▶ [RECORDS PROVIDED]:
Start of Block
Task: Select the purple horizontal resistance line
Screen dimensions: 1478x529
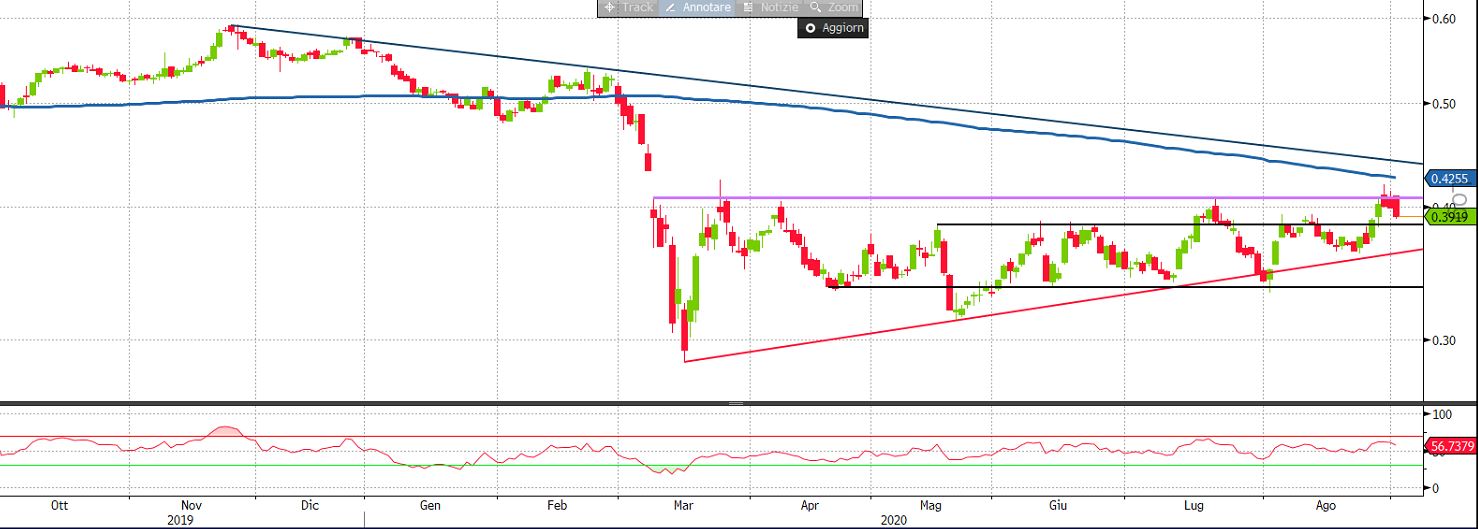Action: [1000, 198]
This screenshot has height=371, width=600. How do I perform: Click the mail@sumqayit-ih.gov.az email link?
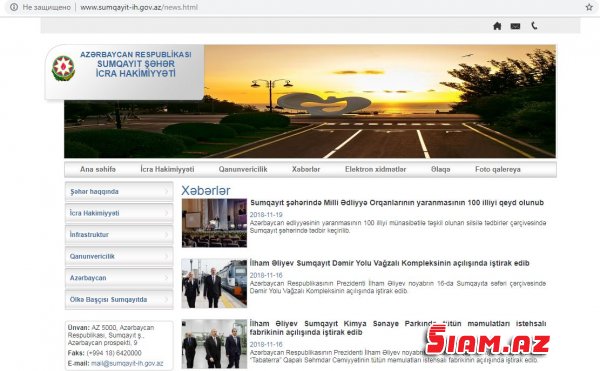(127, 363)
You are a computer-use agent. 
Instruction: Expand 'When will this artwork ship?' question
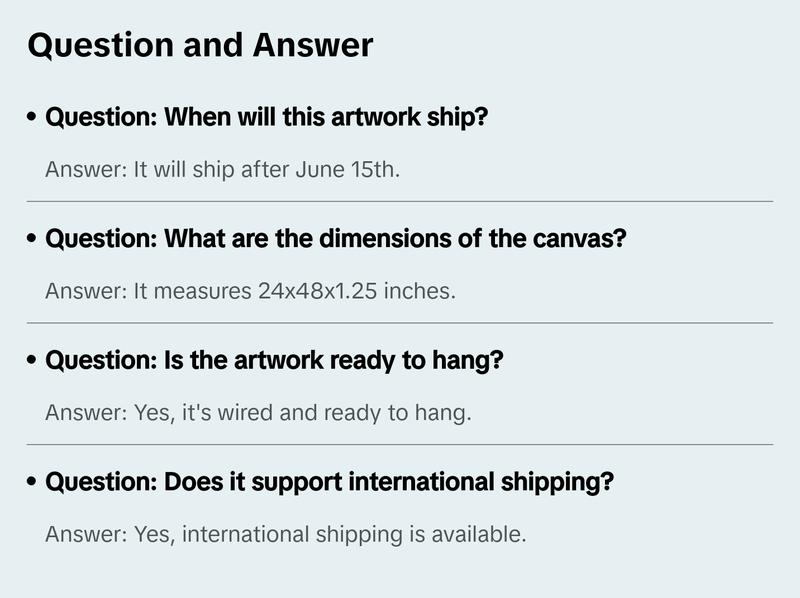[x=267, y=117]
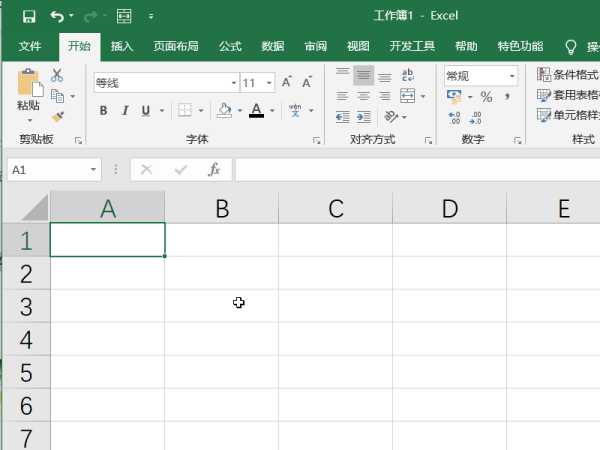This screenshot has height=450, width=600.
Task: Click the font color red A swatch
Action: 256,111
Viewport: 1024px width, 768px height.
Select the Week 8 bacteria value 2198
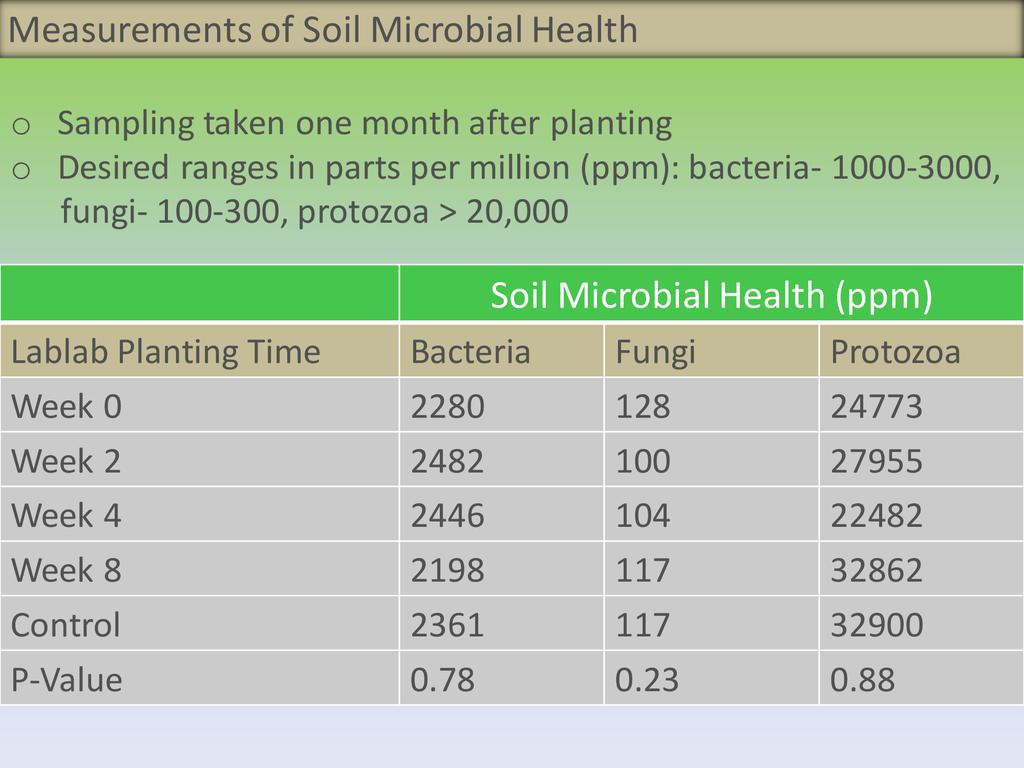[448, 570]
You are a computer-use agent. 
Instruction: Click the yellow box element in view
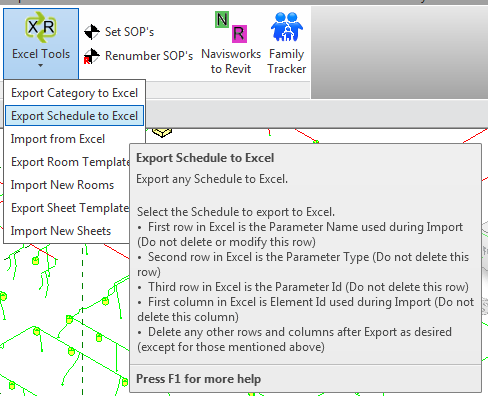tap(162, 132)
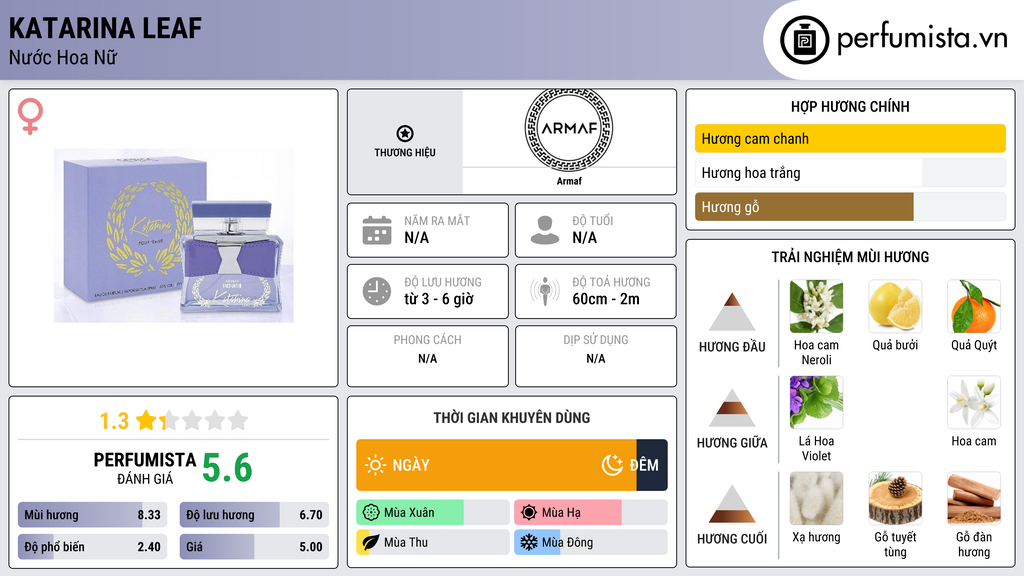
Task: Click the Đêm night usage segment
Action: (x=651, y=465)
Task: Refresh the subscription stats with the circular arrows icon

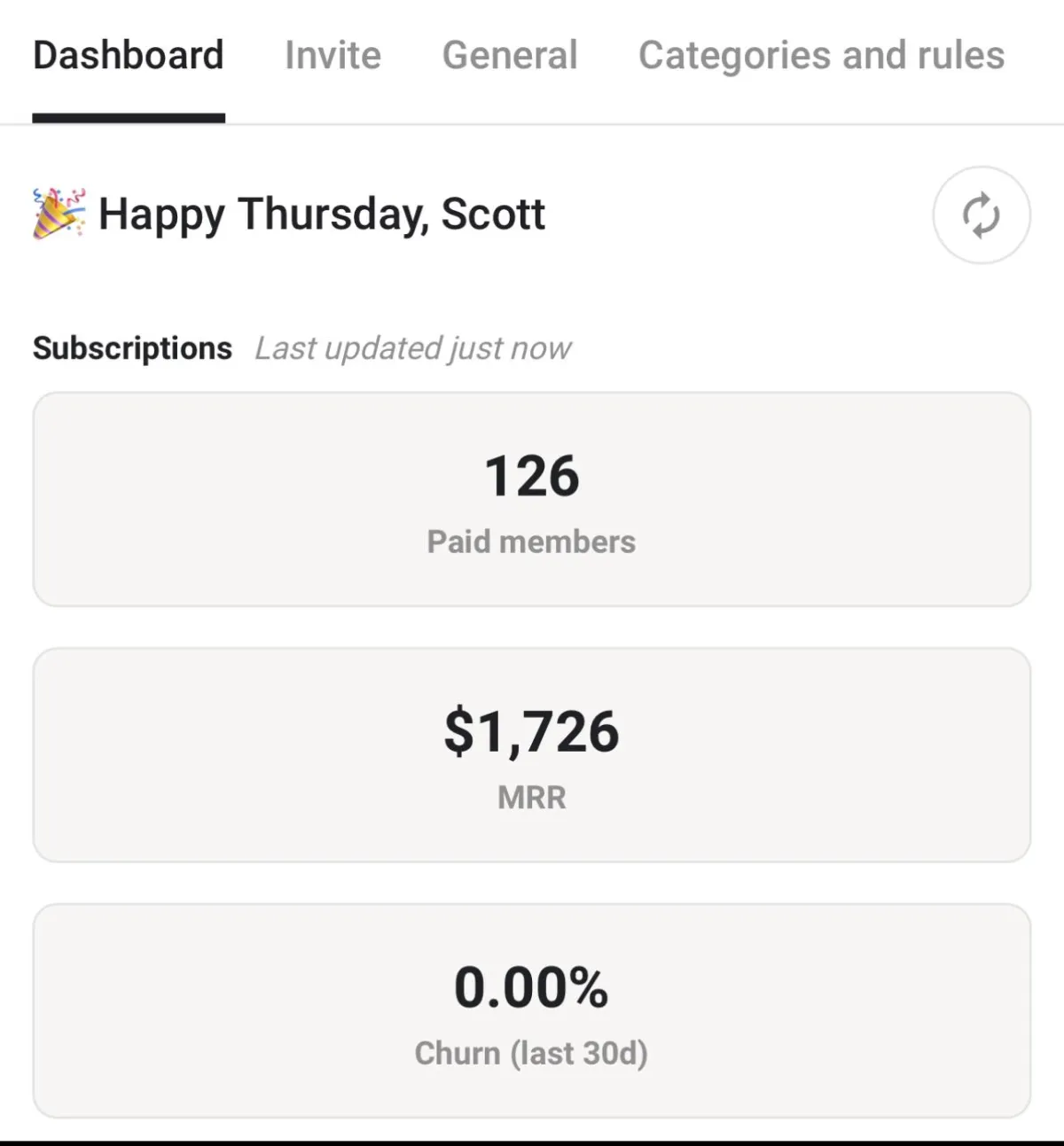Action: (x=981, y=215)
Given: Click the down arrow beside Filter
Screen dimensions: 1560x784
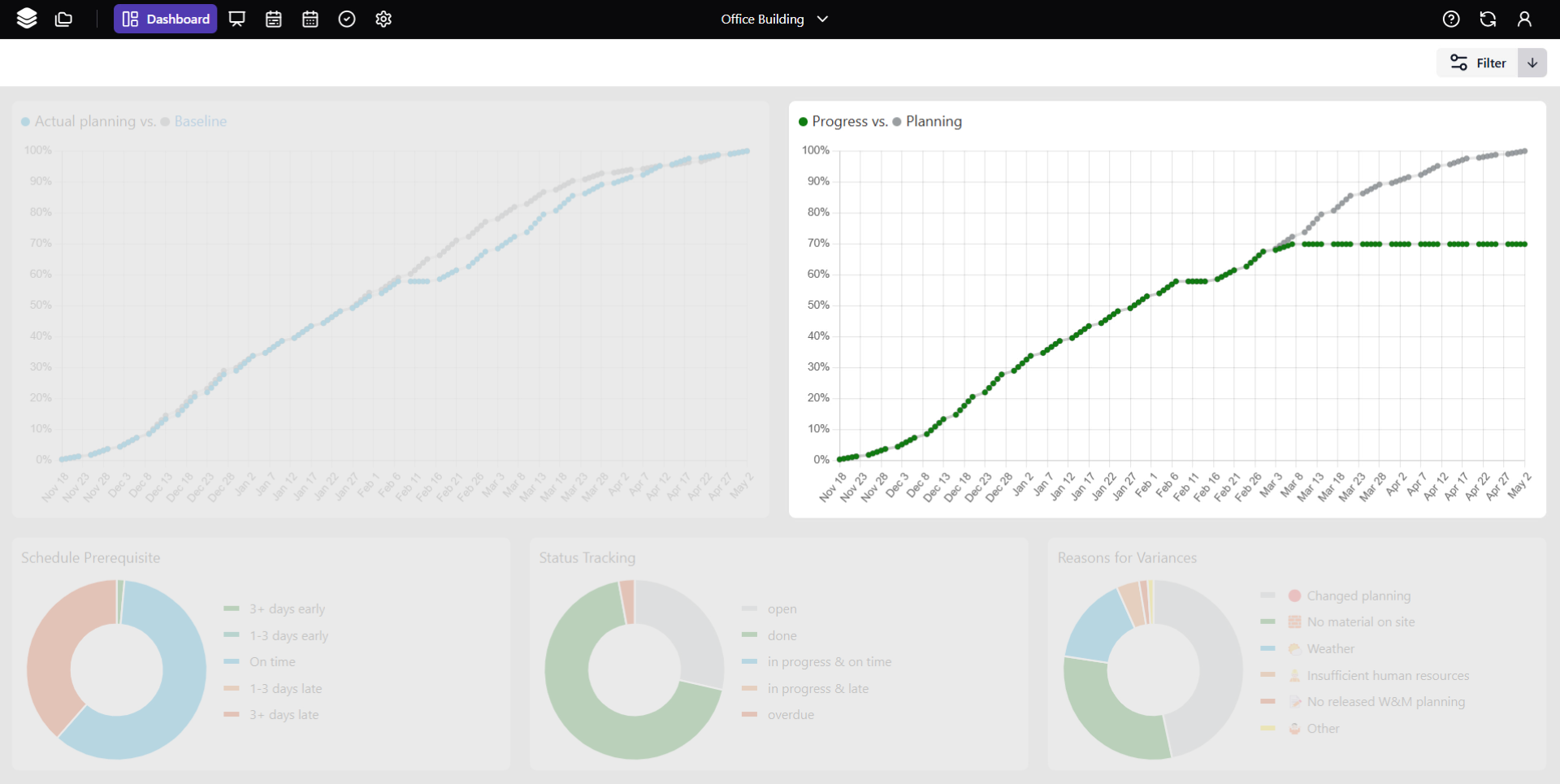Looking at the screenshot, I should (x=1532, y=63).
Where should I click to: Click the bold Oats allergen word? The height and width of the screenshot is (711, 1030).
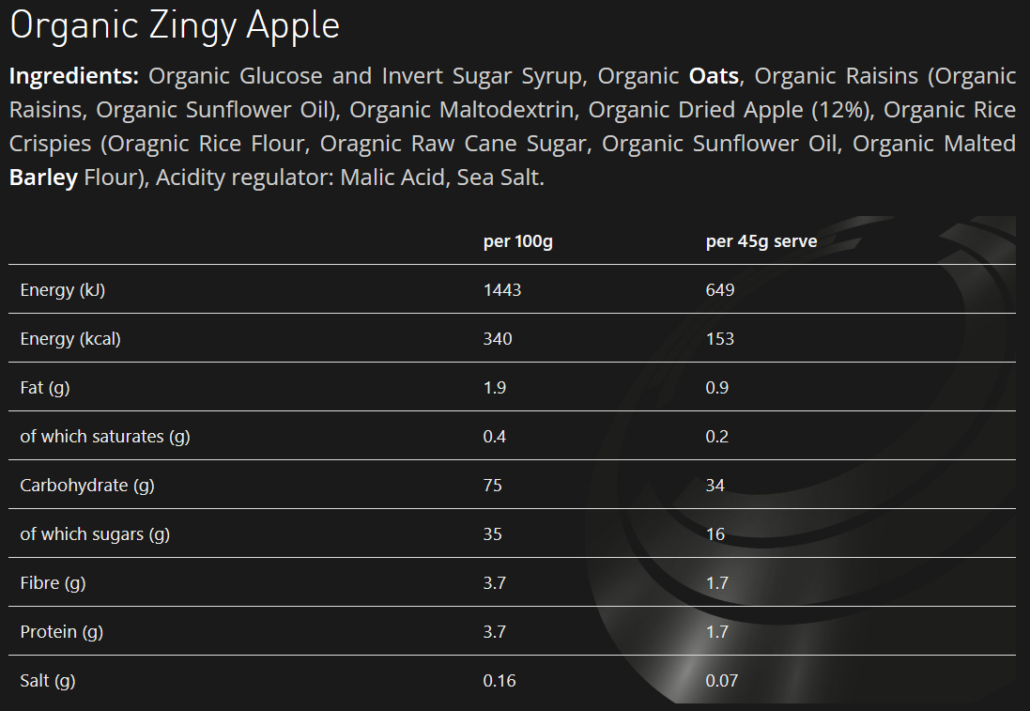click(716, 77)
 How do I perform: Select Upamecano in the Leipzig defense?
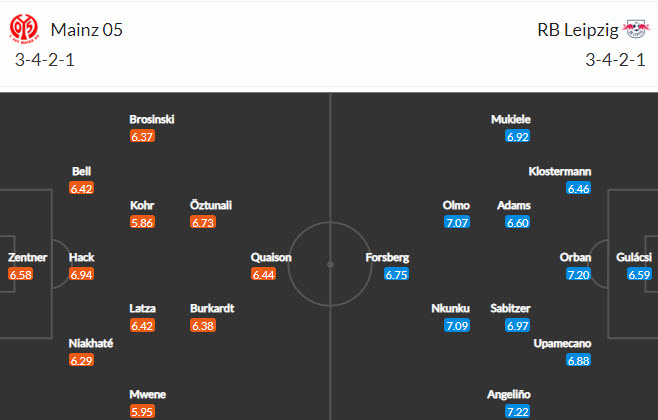click(565, 343)
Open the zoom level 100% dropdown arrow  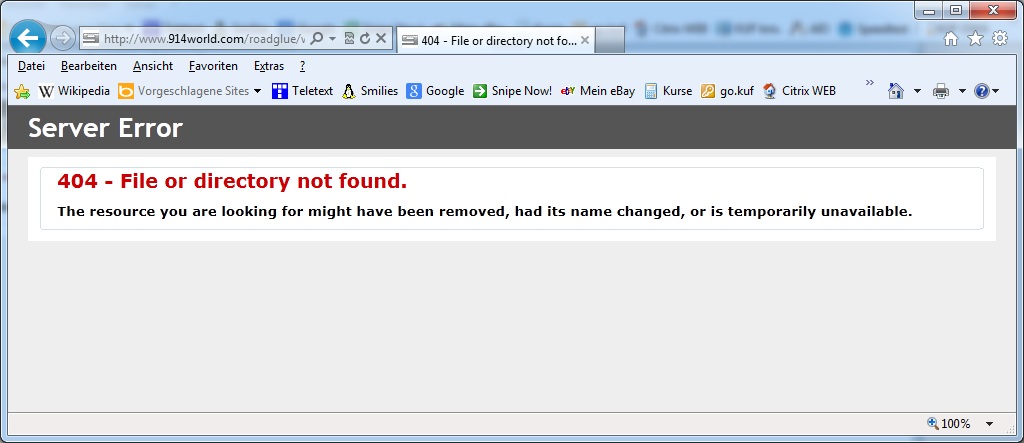point(989,423)
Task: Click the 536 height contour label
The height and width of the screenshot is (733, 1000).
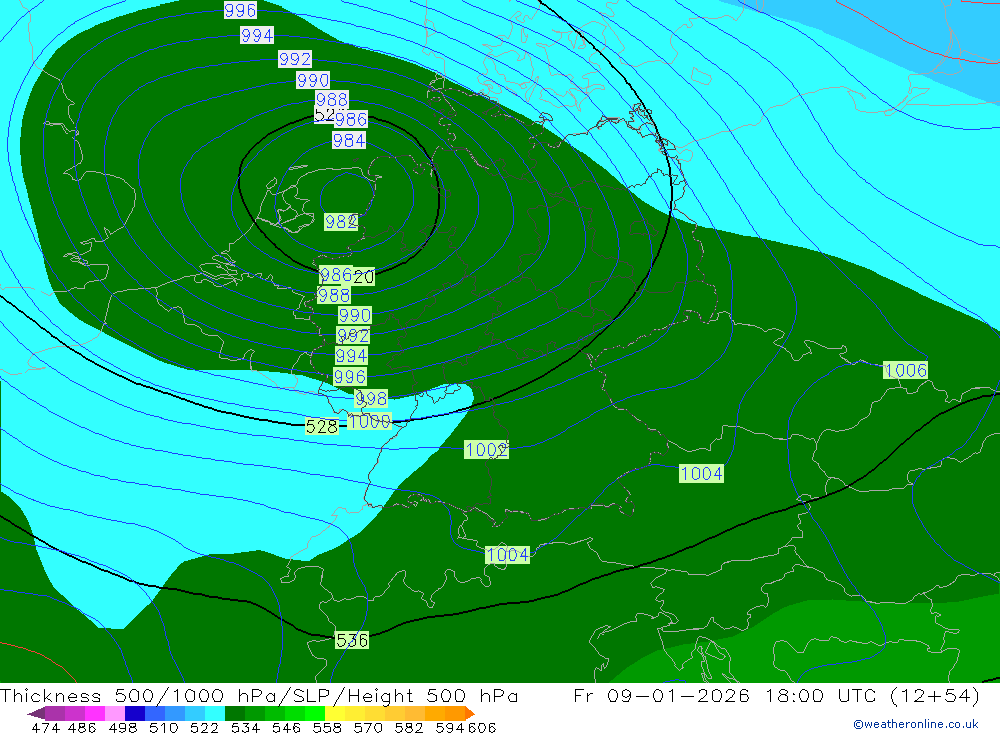Action: (352, 640)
End of Block
▶ [ABOUT THIS EXERCISE]: Write out exactly the lines from the line that contains "Task: Click the 536 height contour label" to the last line of the material above, both included; pictures do not belong in the copy.

▶ [RESPONSE BOX]:
Task: Click the 536 height contour label
The height and width of the screenshot is (733, 1000).
Action: (352, 640)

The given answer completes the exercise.